Change.org is moving from its offices in Lower Manhattan to Midtown South, Commercial Observer has learned.
The start-up, which mobilizes support for social causes through online petitions, has taken 7,500 square feet on the entire top floor at Adlie Associates‘ 12-story 118 West 22nd Street between Avenue of the Americas and Seventh Avenue, more than doubling the space at its current digs at 64 Fulton Street.
“Change.org’s core mission is inspiring people to create change,” said Elliot Warren, an associate director at the Kaufman Organization, in prepared remarks. “Its new location in the heart of ‘Silicon Alley’ had to be a physical extension of that philosophy. We shortlisted a number of properties and 118 West 22nd Street immediately stood-out to Ben Rattray, Change.org’s CEO and founder. The sun-drenched, full-floor loft-style space on the top floor of the building, boasts four skylights, brand new wooden floors and windows on three sides; it provides views of Lower Manhattan, Midtown and the Flatiron neighborhood.”
Mr. Warren represented Change.org in the deal and John W. Brierty, a managing director at Newmark Grubb Knight Frank, represented Adlie Associates.
In December 2014, Change.org, which has 80 million users, raised $25 million in funding from high-profile investors including Huffington Post‘s Arianna Huffington, Microsoft’s Bill Gates and Virgin Group‘s Richard Branson.
The lease was signed Feb. 18, Mr. Briety said. Change.org is undergoing construction now at the Midtown South space and should move in in two months. The prior tenant was landscape architect Quennell Rothschild & Partners, who was there for more than 20 years and needed less space, the broker added.

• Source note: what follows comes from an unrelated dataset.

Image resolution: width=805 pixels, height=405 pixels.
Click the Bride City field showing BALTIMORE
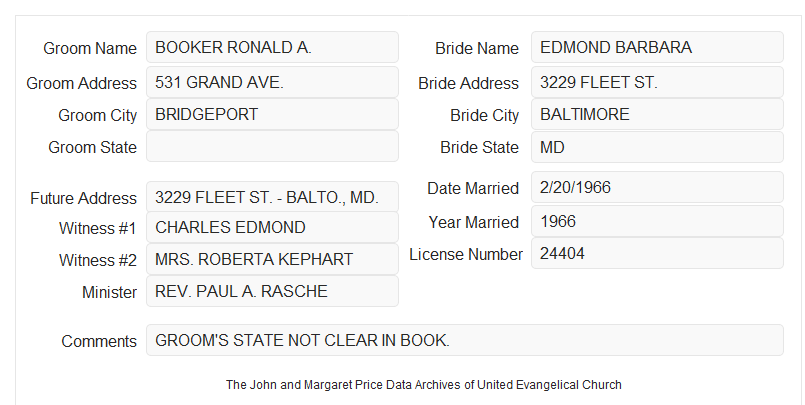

The 12-story, 90,000-square-foot loft building at 118 West 22nd Street was built in 1911 and was recently renovated. It is 100 percent occupied with tenants including Final Cut editing firm, LB Architects and Walter B. Melvin Architects. All tenants but for Final Cut have full-floor spaces, Mr. Briety said.
While Adlie Associates received many offers for the space, Mr. Briety said, “we were very excited about Change.org’s mission with their founder and staff and while some of the other companies were publicly traded companies, we were just really so fond of what Change.org does that ownership and management decided to just go for them.”